There is also a raft of psychological factors evident in the model construction. The main of which relates to the male mathematical mindset that continually ignores the ‘feminine’ mathematics of spirals, chaos, irregular periodicity and cycles – with which climate data is intrinsically pervaded – some would say ‘plagued’ . With regard to solar factors, the ‘dark’ side of the Sun – its invisible, magnetic and periodic nature, was at first completely misunderstood (solar visible wavelength activity was regarded as ‘constant’ until the advent of the satellite era, and even after several decades of study, the magnetic cycles are entirely unpredictable). The early models had no parameters to represent magnetic cycle influences such as cosmic ray modulation and cloud-seeding effects, and only the very latest post-2010 models are attempting to factor in far-UV variability and the behaviour of the Jetstream.

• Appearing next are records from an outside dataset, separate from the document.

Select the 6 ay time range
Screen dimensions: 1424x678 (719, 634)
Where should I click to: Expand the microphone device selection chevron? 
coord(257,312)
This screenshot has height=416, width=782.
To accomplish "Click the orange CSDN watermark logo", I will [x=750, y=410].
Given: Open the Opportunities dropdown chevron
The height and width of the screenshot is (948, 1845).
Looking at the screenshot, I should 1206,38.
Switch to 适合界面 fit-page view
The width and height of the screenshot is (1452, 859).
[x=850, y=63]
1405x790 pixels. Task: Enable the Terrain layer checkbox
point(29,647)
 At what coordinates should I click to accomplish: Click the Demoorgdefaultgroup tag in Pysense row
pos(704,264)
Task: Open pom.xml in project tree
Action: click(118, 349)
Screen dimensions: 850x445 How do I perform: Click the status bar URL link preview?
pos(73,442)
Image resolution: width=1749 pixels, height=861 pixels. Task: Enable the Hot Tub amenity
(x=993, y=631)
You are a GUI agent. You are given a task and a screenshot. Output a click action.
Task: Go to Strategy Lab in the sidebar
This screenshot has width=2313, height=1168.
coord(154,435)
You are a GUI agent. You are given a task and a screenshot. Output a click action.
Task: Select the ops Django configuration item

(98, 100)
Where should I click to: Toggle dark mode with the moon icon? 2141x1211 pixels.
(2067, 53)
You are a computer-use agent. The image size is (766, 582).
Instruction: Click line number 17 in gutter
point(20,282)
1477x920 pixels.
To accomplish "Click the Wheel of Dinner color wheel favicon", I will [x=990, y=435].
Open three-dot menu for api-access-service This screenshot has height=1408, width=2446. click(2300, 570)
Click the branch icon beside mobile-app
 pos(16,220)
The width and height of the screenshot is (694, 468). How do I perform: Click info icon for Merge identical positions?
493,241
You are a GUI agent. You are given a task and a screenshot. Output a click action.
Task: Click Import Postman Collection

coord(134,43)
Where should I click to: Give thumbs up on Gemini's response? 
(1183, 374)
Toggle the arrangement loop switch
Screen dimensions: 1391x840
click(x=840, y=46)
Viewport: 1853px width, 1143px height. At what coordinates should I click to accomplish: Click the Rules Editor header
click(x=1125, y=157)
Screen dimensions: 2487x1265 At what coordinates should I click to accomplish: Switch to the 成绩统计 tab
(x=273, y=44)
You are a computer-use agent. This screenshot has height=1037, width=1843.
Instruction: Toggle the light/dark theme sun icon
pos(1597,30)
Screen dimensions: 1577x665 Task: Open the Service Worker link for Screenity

The fact that solar variability is so unpredictable doubtless influences its derogation as a major influence on climate dynamics, despite a very large science literature that shows past influences and modern evidence of remarkable recent changes in solar behaviour.
‘Hard’ scientists are involved in a very wide spectrum of apparently scientific endeavour – from the purist physics in laboratories unconnected to the policy world (if such really exist!), through the manic biochemistry and genetic analyses conducted in the world’s pharmaceutical labs with all of the complexity of desire to keep humanity healthy and well whilst earning a tidy profit for shareholders and paying an expensive personal mortgage; and on to the rarefied world of the UN’s panels on climate and energy policy. At no point do they ever operate in a social, political or psychological vacuum. Even the questions and hence hypotheses that the purest physicist can conceive of, are subject to the universal law of pervasive social influence.
What is remarkable, though easy to understand, is the fact that ‘hard’ scientists pretend otherwise and for the most part get away with it.